08-08-2017, 03:53 AM
(08-04-2017, 06:28 AM)Zijkhal Wrote:(07-16-2017, 09:25 AM)belevid Wrote:To introduce the topic, I would like to give the reader a nice trick I've used many times in my life. If you want to tell if a number is divisible by 3, add up the digits and if the result is divisible by 3, then so is the original number (the same property applies to 6...
I dont think so. 18 is divisible by 6, but the sum of its digits, 9 isnt. The division rule for 6 is if its divisible by both 3 and 2, then its divisible by 6, using the rule that if b = c*d, c and d are relative primes, then a mod b = 0 if and only if a mod c = 0 AND a mod d = 0.
Or if we replace 3 in your proof with 6, we get 4^n mod 6, so it does matter which digit is which, so we cant simply sum them to determine divisibility. Based on this (unless I'm missing something), we cant create a rule for divisibility for any number based solely on the sum of its digits. (for 6, its more like a0 + a1*4 + a2*16 + ... + an*4^n, which is a smaller number that what we begun with, but not as convenient as simply summing the digits)

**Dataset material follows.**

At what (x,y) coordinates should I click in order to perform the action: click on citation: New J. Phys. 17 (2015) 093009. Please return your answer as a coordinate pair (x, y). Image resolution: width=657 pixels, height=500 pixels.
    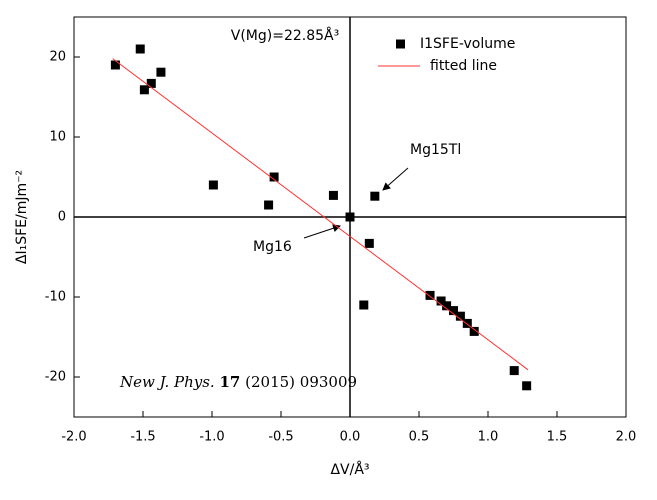
    Looking at the image, I should click on (238, 382).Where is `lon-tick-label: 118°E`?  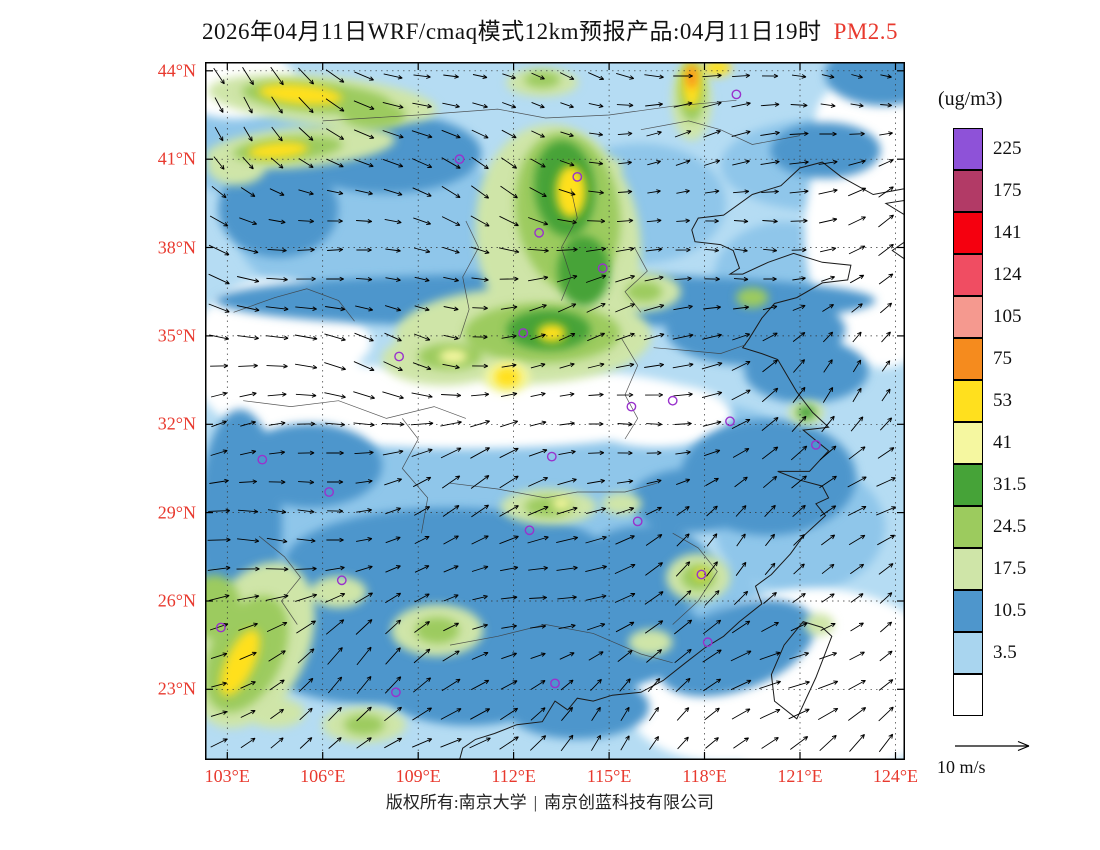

Apart from that, I think its good, but I would add a statement at the start of the modular arithmetic part (for beginners to the topic) that modular arithmetic deals with whole numbers, so all numbers (in the modular arithmetic segment / chapter) from now on are to be assumed whole, unless stated otherwise.
Ah good catch. The fact that I glossed over in that statement is that for a number to be divisible by 6, the sum of its digits must also be divisible by 3 AND it must be even. The former property is what I was referring to. For succinctness, I'll just eliminate 6 from the statement. Thanks for the help!